休憩を挟んで後半は、バリバリの現代曲でヴィトマンの「ファンタジー」。泡立つ呼吸、そそり立つ気柱、駆け上がる息遣いが、速く遅く、自在に形を変えて、孤高の佇まいを描写しました。ここで伴奏者によるピアノ独奏でリストの「巡礼の年 第一年『スイス』よりジュネーヴの鐘」。氷の欠片(かけら)を浮かべ、穏やかに動き出し、水面に波紋を拡げて、山頂へと駆け上り、花びらを散らせて、静かに収束しました。プログラム最後はモーツァルトの「クラリネット協奏曲」。
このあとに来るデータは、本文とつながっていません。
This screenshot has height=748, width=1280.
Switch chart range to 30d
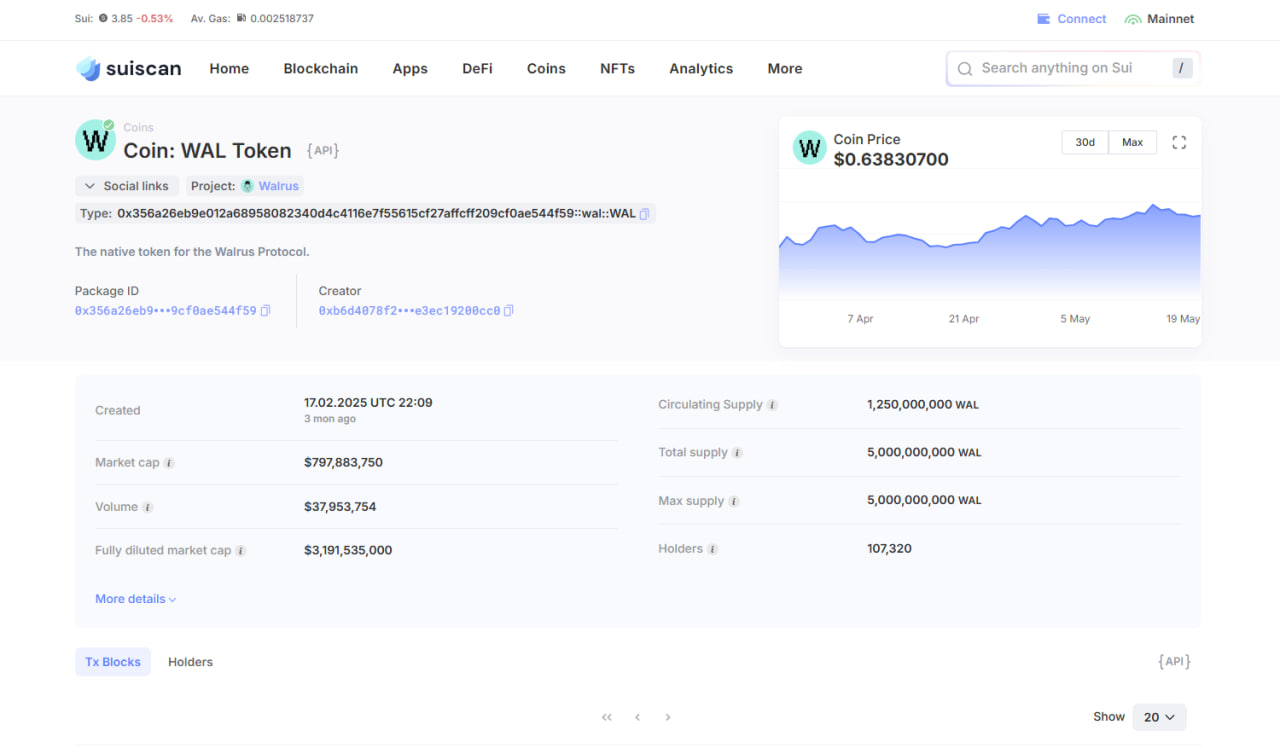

乾いた音色(ねいろ)で、本質を浮かび上がらせる鍵盤が、主役を待ち受ける舞台を設営し、それに応えるようにしなやかに登場する独奏楽器。滑(なめ)らかに筆を使い、瑞々(みずみず)しく綴って、快い触感を残すアレグロ。まったりとした深みを伝え、儚(はかな)げな切なさで縁取るアダージョ。心躍(こころおど)る足取りで踏み出し、楽しげにときめいて、鮮やかに舞い踊るロンド。ぴたりと寄り添い、時に挑発して、天才の傑作を見事に演じ切りました。
会場からは大きな拍手が贈られ、この果敢な挑戦を大いに讃えて、にぎにぎしく終演となりました。
協奏曲2曲を含む重圧のかかるプログラムを、持ち前の推進力でがっちりと仕上げ、聴衆への素晴らしい贈り物とした公演に立ち会えたことに感謝して、会場を後にしました。